Metric Label	Metric Label Description
nvca_event_name	The name of the event
nvca_nca_id	The NCA ID of this NVCA instance
nvca_cluster_name	The NVCA cluster name
nvca_cluster_group	The NVCA cluster group
nvca_version	The NVCA version

Cluster maintainers can scrape the available metrics. See a full example of how to do this with an OpenTelemetry Collector in the cluster here.

Use the following examples of a PodMonitor for NVCA Operator and ServiceMonitor for NVCA for reference:

Sample NVCA Operator PodMonitor

apiVersion: monitoring.coreos.com/v1
kind: PodMonitor
metadata:
    labels:
        app.kubernetes.io/component: metrics
        app.kubernetes.io/instance: prometheus-agent
        app.kubernetes.io/name: metrics-nvca-operator
        jobLabel: metrics-nvca-operator
        release: prometheus-agent
        prometheus.agent/podmonitor-discover: "true"
    name: metrics-nvca-operator
    namespace: monitoring
spec:
    podMetricsEndpoints:
    - port: http
      scheme: http
      path: /metrics
    jobLabel: jobLabel
    selector:
        matchLabels:
            app.kubernetes.io/name: nvca-operator
    namespaceSelector:
        matchNames:
        - nvca-operator

Sample NVCA ServiceMonitor

apiVersion: monitoring.coreos.com/v1
kind: ServiceMonitor
metadata:
    labels:
        app.kubernetes.io/component: metrics
        app.kubernetes.io/instance: prometheus-agent
        app.kubernetes.io/name: metrics-nvca
        jobLabel: metrics-nvca
        release: prometheus-agent
        prometheus.agent/servicemonitor-discover: "true"
    name: prometheus-agent-nvca
    namespace: monitoring
spec:
    endpoints:
    - port: nvca
    jobLabel: jobLabel
    selector:
        matchLabels:
            app.kubernetes.io/name: nvca
    namespaceSelector:
        matchNames:
        - nvca-system

Logs#

Both the Cluster Agent and Cluster Agent Operator emit logs locally by default.
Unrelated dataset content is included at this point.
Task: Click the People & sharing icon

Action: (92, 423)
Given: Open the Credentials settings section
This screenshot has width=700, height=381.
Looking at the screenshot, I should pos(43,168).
Local logs for the NVIDIA Cluster Agent Operator can be obtained via kubectl:

kubectl logs -l app.kubernetes.io/instance=nvca-operator -n nvca-operator --tail 20

Similarly, NVIDIA Cluster Agent logs can be obtained with the following command via kubectl:

kubectl logs -l  app.kubernetes.io/instance=nvca -n nvca-system --tail 20

Warning

Current function-level inference container logs are not supported for functions deployed on non-NVIDIA-managed clusters. Customers are encouraged to emit logs directly from their inference containers running on their own clusters to any third-party tool, there are no public egress limitations for containers.

Tracing#

The NVIDIA Cluster Agent provides OpenTelemetry integration for exporting traces and events to compatible collectors. As of agent version 2.0, the only supported collector receiver is Lightstep.

Enable Tracing with Lightstep

Get your Lightstep access token from the Lightstep UI and set to LS_ACCESS_TOKEN environment variable.
Get the NVCF cluster name:

nvcf_cluster_name="$(kubectl get nvcfbackends -n nvca-operator -o name | cut -d'/' -f2)"

Apply the tracing configuration:

kubectl patch nvcfbackends.nvcf.nvidia.io -n nvca-operator "$nvcf_cluster_name"  --type=merge --patch="{\"spec\":{\"overrides\":{\"featureGate\":{\"otelConfig\":{\"exporter\":\"lightstep\",\"serviceName\":\"nvcf-nvca\",\"accessToken\":\"${LS_ACCESS_TOKEN}\"}}}}}"